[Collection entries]
-*-*-
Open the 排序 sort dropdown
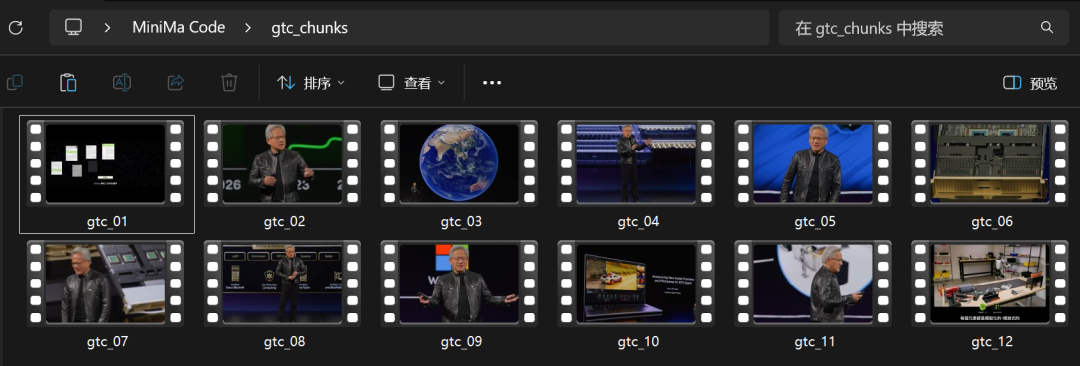Image resolution: width=1080 pixels, height=366 pixels. [311, 83]
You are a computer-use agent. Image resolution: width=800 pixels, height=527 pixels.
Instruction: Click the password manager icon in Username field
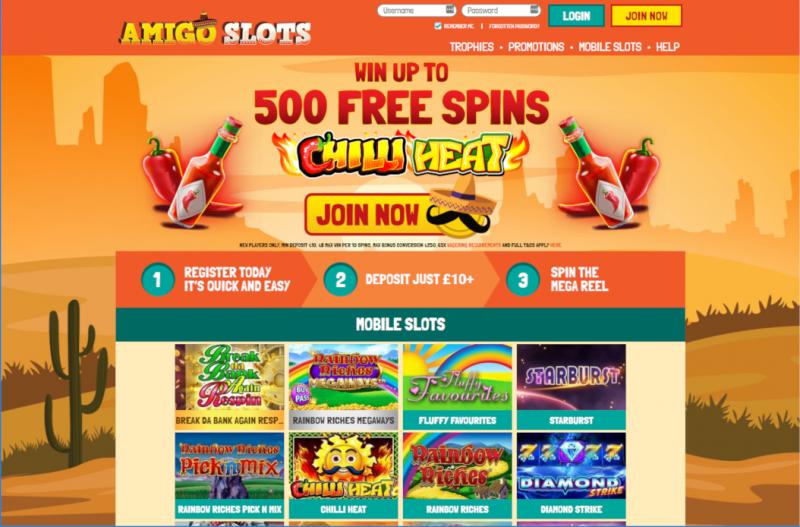tap(449, 10)
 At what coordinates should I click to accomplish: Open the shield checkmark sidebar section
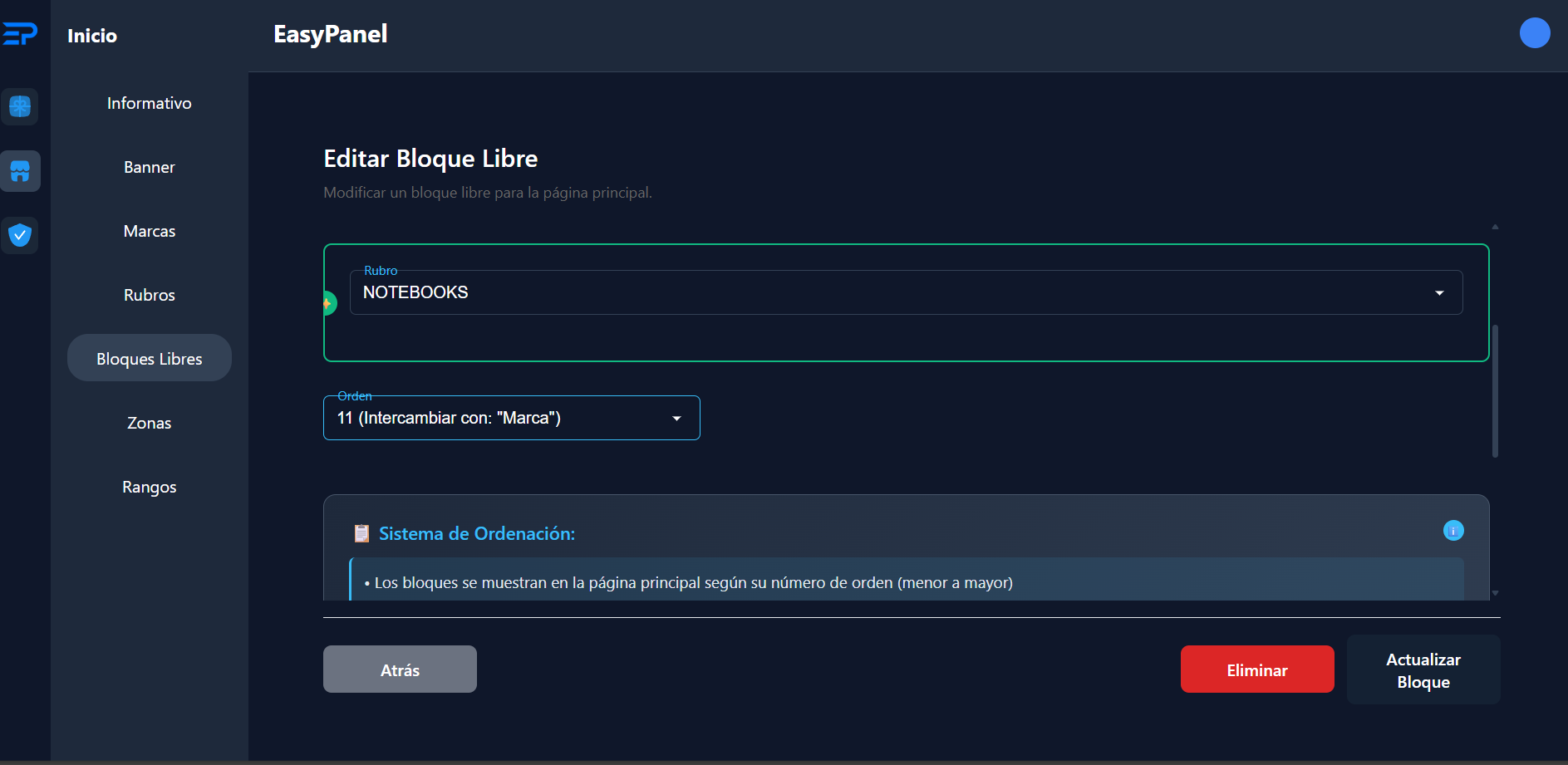(x=20, y=235)
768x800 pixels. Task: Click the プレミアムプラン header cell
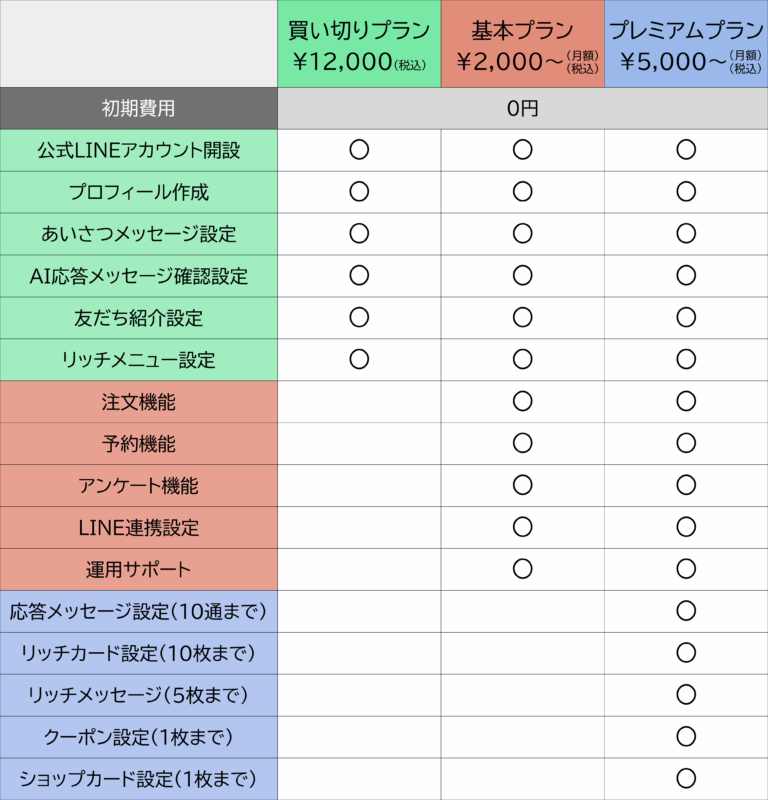coord(686,44)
-*-*-
The answer consists solely of the lines from the one holding "768x800 pixels. Task: Click" through the final line of the records, both ends included, each duplicated exactly. Leave images out.

- **OUTPUT FOR THIS TASK**:
768x800 pixels. Task: Click the プレミアムプラン header cell
coord(686,44)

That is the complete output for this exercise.